The US Senate Banking Committee and Senate Finance Committee
have passed legislation respectively to increase pressure on
Washington to force Beijing to toe the line.
But economists agree that the yuan's revaluation will not be
sufficient to lift the US out of its economic woes.
The US trade deficit as well as that of some other developed
countries have arisen, fundamentally, from their incomplete and
poor industrial structures, Liu Xiahui, an economist with the
Chinese Academy of Social Sciences, said.

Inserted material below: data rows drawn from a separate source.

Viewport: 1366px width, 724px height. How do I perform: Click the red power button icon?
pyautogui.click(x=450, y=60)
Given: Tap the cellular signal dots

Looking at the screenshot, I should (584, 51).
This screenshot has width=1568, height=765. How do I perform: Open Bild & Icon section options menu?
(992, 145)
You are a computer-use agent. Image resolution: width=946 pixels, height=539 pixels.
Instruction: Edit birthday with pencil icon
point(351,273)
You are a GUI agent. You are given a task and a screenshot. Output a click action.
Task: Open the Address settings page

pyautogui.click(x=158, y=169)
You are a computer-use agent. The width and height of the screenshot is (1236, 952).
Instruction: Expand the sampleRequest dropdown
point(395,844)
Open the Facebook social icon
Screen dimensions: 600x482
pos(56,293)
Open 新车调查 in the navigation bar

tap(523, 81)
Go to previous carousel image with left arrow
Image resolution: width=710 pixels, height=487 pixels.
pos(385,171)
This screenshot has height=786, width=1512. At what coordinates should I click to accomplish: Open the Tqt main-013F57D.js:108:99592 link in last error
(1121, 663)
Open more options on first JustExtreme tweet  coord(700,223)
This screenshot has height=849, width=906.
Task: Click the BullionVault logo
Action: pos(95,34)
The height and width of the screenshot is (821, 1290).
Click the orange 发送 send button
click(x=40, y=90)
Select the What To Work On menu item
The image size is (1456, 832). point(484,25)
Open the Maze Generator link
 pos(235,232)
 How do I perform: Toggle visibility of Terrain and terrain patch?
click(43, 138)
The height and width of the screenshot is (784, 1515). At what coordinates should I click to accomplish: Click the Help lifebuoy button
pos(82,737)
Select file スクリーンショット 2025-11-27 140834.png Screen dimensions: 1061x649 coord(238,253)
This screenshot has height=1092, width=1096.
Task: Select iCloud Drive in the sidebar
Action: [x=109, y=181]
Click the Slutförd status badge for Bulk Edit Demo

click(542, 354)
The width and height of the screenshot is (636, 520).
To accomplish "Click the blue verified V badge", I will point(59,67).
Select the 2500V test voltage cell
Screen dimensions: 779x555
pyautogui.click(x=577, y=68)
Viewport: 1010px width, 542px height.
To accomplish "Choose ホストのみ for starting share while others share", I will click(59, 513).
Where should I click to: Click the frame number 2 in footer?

"The US has developed to a stage where it does not manufacture
much of the traded goods," he said. "They must be imported from
countries with lower production costs and higher
competitiveness."
The increased value of a currency will not do in the future, Liu
said, noting that even the Japanese yen has been revalued
drastically, but the country continues to enjoy huge trade
surpluses.
Many economists agree that a freely floated currency will have
little adverse impact on an advanced market with good management
expertise, but it may deal a fatal blow to the developing markets,
Liu said.
A hasty reform pace will jeopardize China's economy, economists
said.
(China Daily August 4, 2007)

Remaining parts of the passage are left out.